SkillAgentSearch skills...

Async

async is a tiny C++ header-only high-performance library for async calls handled by a thread-pool, which is built on top of an unbounded MPMC lock-free queue.

Install / Use

/learn @d36u9/Async

README

async

[License(Boost Software License - Version 1.0)]

Welcome

async is a tiny C++ header-only high-performance library for async calls handled by a thread-pool, which is built on top of an unbounded MPMC lock-free queue. It's written in pure C++14 (C++11 support with preprocessor macros), no dependencies on other 3rd party libraries.

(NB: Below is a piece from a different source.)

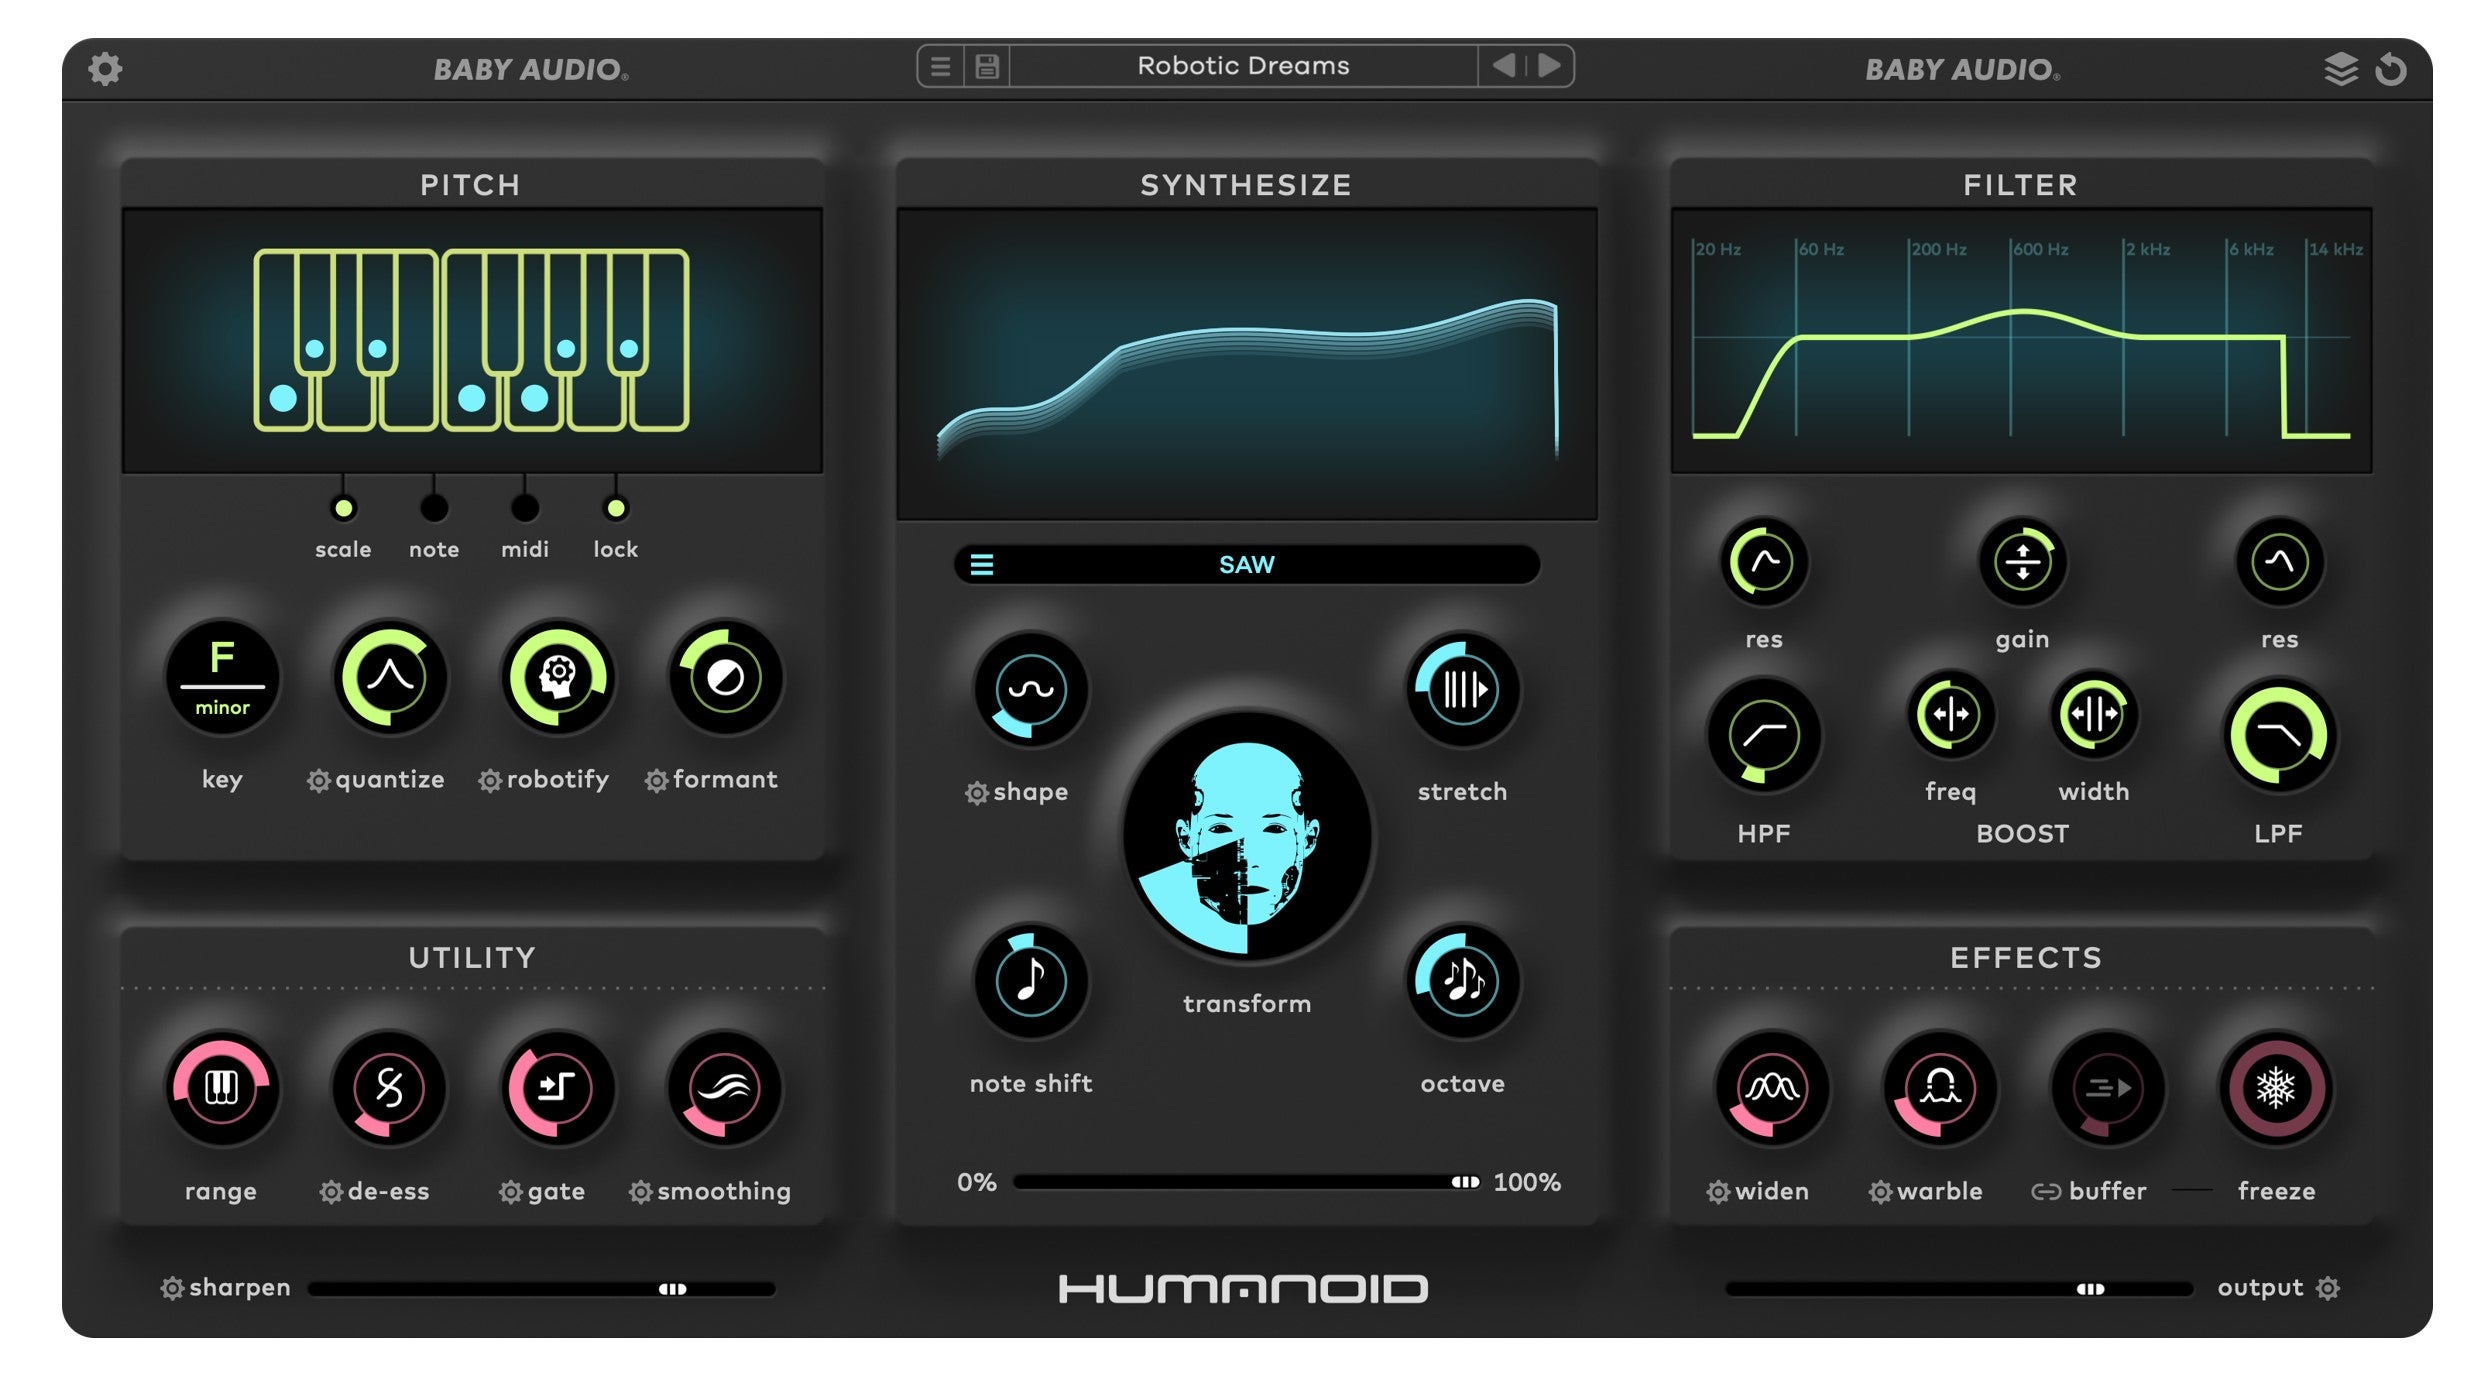This screenshot has height=1381, width=2473.
Task: Open the SAW waveform selector
Action: coord(1247,565)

Note: This library is originally designed for 64bit system. It has been tested on arch X86-64 and ARMV8(64bit), and ARMV7(32bit).

change logs

  • Jun. 2018:
    • Added support for ARMV7 & V8
    • Tested on Raspberry Pi 3 B+ with Gentoo ARMV8 64bit (Linux Pi64 4.14.44-V8 AArch64)
    • Tested on Raspberry Pi 3 B+ with Raspbian ARMV7 32bit (Linux 4.14.34-v7 armv7l)
    • Added Benchmark Results for Raspberry Pi 3 B+ ARMV8 (Linux Pi64 4.14.44-V8 AArch64)
    • Added Benchmark Results for Raspberry Pi 3 B+ ARMV7 32bit (Linux 4.14.34-v7 armv7l)
  • Sept. 2017:
    • Significantly improved the performance of async::queue without bulk operations.
    • async::threadpool also benifits from this change.
    • A bounded MPMC queue async::bounded_queue was added to the lib, which is pretty useful for memory constrainted system or some fixed-size message pipeline design. The overall performance of this buffer based async::bounded_queue is comparable to bulk operations of node-based async::queue. async::bounded_queue shares the almost identical interface as async::queue, except for bulk operations, and a size prarameter has to be passed to bounded_queue's constructor, and also added blocking methods (blocking_enqueue & blocking_dequeue). TRAIT::NOEXCEPT_CHECK setting is also similar to async::queue to help handle exceptions that may be thrown in element's ctor. bounded_queue is basically a C++ implementation of PTLQueue design (Please read Dave Dice's article for details and references).

Features

  • interchangeable with std::async, accepts all kinds of callable instances, like static functions, member functions, functors, lambdas
  • dynamically changeable thread-pool size at run-time
  • tasks are managed in a lock-free queue
  • provided lock-free queue doesn't have restricted limitation as boost::lockfree::queue
  • low-latency for the task execution thanks to underlying lock-free queue

Tested Platforms& Compilers

(old versions of OSs or compilers may work, but not tested)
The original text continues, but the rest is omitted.